Old school theologian Augustine of Hippo wisely said “The New Testament lies hidden in the Old, and the Old Testament is unveiled in the New.” When we read something from the Old Testament (the promisemade) in the Bible we must work to see how Christ is veiled in the story. When we read something from the New Testament (The Promise Kept) we must work to see how
Christ is being unveiled from the Old Testament. This is why I encourage Christians to read the New Testament first before reading the old testament. I really want them to see Christ in the Old Testament. The New Testament sheds light on the Old T testament.

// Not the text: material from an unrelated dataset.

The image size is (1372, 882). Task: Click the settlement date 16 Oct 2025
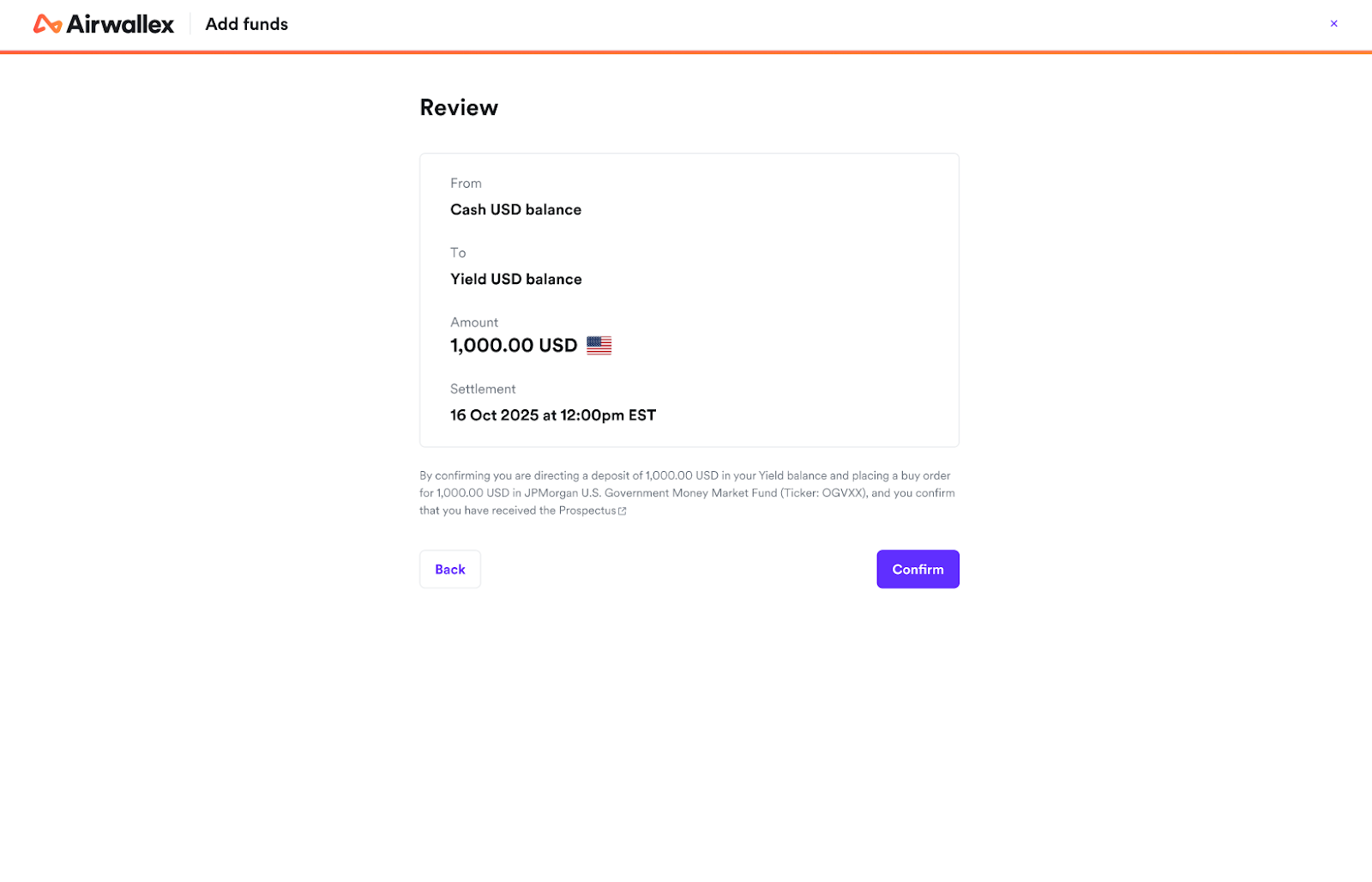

Here is a great example to close with. In Numbers 20:8-12 we find this story… “Take the staff, and assemble the congregation, you and Aaron your brother, and tell the rock before their eyes to yield its water. So you shall bring water out of the rock for them and give drink to the congregation and their cattle.” 9 And Moses took the staff from before the Lord, as he commanded him. 10 Then Moses and Aaron gathered the assembly together before the rock, and he said to them, “Hear now, you rebels: shall we bring water for you out of this rock?” 11 And Moses lifted up his hand and struck the rock with his staff twice, and water came out abundantly, and the congregation drank, and their livestock. 12 And the Lord said to Moses and Aaron, “Because you did not believe in me, to uphold me as holy in the eyes of the people of Israel, therefore you shall not bring this assembly into the land that I have given them.” Can you see Jesus hidden in this passage?
The New Testament shows us Jesus in this passage when the Apostle Paul writes to the Church in the city of Corinth. “For I do not want you to be unaware, brothers, that our fathers were all under the cloud, and all passed through the sea, and all were baptized into Moses in the cloud and in the sea, and all ate the same spiritual food, and all drank the same spiritual drink. For they drank from the spiritual Rock that followed them, and the Rock was Christ.” (1 Corinthians 10:1–4)
Now as you go and read the Bible let me just say that the New Testament sheds enough “Jesus light” on the dark mystery of the Old Testament for you so don’t go adding to this by trying to shed your own “Jesus light” on the text. So tonight sit down with a nice glass of wine or a good beer and enjoy the light John 1:1-18 sheds on Genesis 1:1 to unveil Jesus. We are so blessed by Gods loving-kindness.